• [ASSIGNED TASK] Collect all lines from the listing that include the string "will".
***** MATERIAL SHOWN *****
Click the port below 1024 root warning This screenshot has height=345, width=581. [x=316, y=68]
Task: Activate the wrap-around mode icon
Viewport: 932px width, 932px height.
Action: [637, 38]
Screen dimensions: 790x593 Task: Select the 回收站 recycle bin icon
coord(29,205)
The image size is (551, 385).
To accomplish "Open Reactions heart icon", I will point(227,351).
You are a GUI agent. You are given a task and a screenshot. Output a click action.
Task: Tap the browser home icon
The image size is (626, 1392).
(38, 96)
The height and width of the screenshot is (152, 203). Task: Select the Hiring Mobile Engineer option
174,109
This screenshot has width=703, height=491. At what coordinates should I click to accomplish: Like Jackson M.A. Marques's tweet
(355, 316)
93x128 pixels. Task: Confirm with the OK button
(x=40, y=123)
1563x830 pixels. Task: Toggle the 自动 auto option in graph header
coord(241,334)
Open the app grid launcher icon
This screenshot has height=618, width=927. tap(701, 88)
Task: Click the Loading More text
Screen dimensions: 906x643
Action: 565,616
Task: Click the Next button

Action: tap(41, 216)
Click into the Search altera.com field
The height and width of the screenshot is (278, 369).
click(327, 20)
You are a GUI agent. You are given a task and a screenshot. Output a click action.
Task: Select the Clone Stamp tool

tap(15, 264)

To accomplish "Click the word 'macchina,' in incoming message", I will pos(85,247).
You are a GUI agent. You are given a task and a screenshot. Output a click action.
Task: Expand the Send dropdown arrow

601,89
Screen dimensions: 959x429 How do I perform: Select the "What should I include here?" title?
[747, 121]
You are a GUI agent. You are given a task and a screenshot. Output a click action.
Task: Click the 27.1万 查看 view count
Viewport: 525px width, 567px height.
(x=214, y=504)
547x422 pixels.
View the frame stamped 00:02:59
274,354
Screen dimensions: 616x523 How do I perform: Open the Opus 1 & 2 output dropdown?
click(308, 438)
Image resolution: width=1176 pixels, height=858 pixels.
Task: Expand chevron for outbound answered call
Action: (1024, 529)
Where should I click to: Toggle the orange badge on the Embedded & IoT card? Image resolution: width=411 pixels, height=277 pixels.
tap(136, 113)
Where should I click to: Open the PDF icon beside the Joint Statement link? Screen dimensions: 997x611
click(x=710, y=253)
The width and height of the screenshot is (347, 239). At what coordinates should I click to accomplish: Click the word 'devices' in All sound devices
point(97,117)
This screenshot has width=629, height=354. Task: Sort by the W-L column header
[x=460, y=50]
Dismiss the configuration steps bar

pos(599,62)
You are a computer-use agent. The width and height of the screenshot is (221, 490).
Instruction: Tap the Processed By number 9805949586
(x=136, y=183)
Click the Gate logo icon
*****
• [RESPONSE BELOW]
To accomplish "Open Reactions heart icon", I will point(227,351).
To accomplish "Click the word 'macchina,' in incoming message", I will pos(85,247).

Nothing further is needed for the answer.